Personal information
- Born: January 7, 2002 (age 24)
- Listed height: 6 ft 1 in (1.85 m)
- Listed weight: 186 lb (84 kg)

Career information
- High school: East Lansing (MI)
- College: Michigan (2021–2022) Oklahoma (2023–2024) Duke (2025)

Career history
- Atlanta Falcons (2026)*;
- * Offseason or practice squad member only
- Stats at ESPN

= Andrel Anthony =

American football player (born 2002)

Andrel Anthony (born January 7, 2002) is an American professional football wide receiver. He played college football for Michigan, Oklahoma and Duke.

==Early life==
Anthony played high school football in East Lansing, Michigan. He set the East Lansing High School records for most receiving yards in a season (954 in 2019) and a career (1,971).

==College career==

=== Michigan ===
Anthony received scholarship offers from Notre Dame, Penn State, Arkansas, Ole Miss, Wisconsin, Michigan State, and Kentucky.
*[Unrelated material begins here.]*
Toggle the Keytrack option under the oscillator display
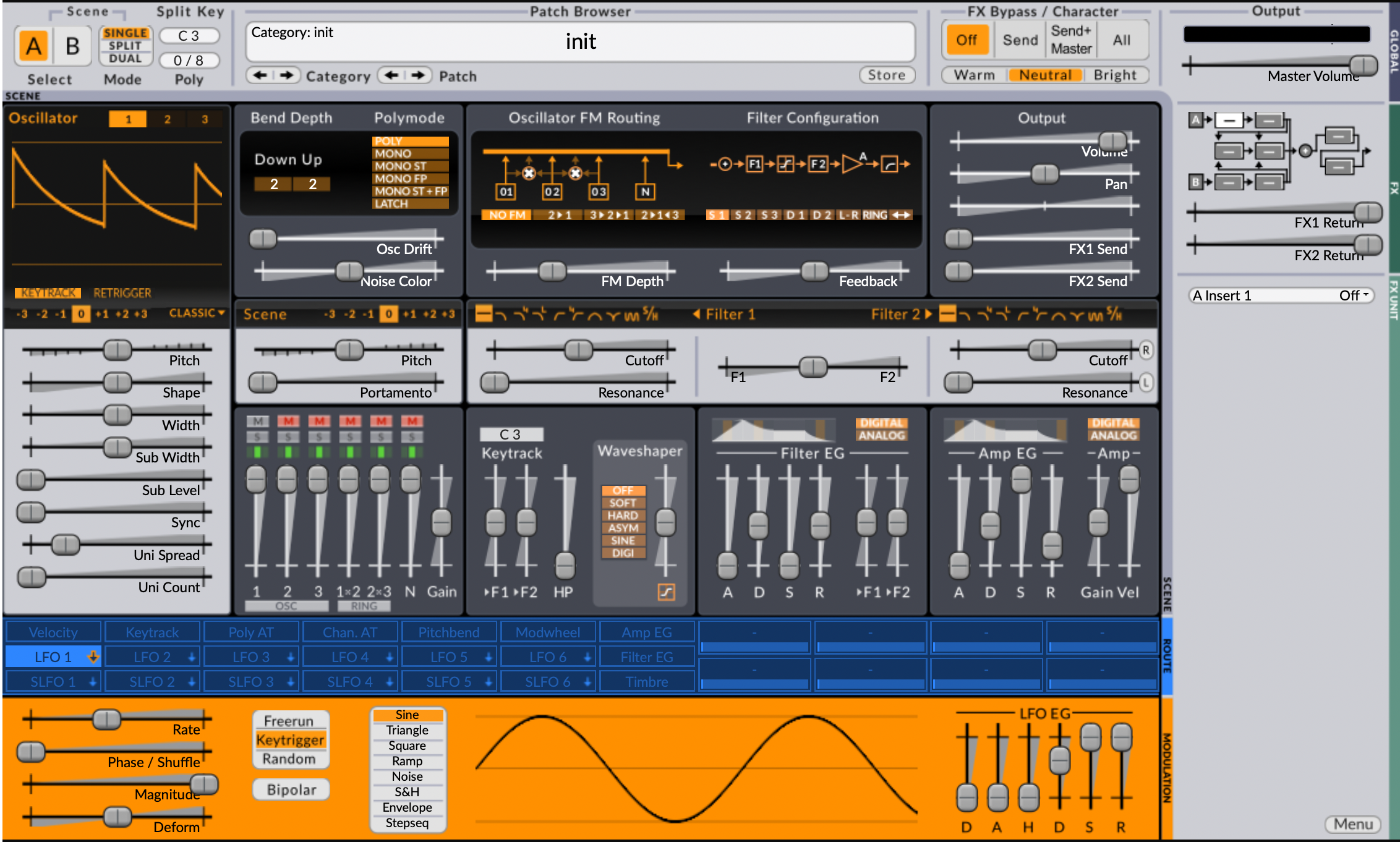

He announced his commitment to the University of Michigan at the end of July 2020. He opted not to play his senior year at East Lansing and to instead enroll early at Michigan.

Against Michigan State on October 30, 2021, he made his first reception at Michigan, a 93-yard touchdown from Cade McNamara, the second longest pass play in Michigan football history. He ended the game with six catches for 155 yards and two touchdowns. He was subsequently named the Big Ten Co-Freshman of the Week for the week ending November 1, 2021.

As a sophomore in 2022, Anthony caught seven passes for 80 yards and a touchdown.

=== Oklahoma ===
On January 10, 2023, Anthony transferred to Oklahoma.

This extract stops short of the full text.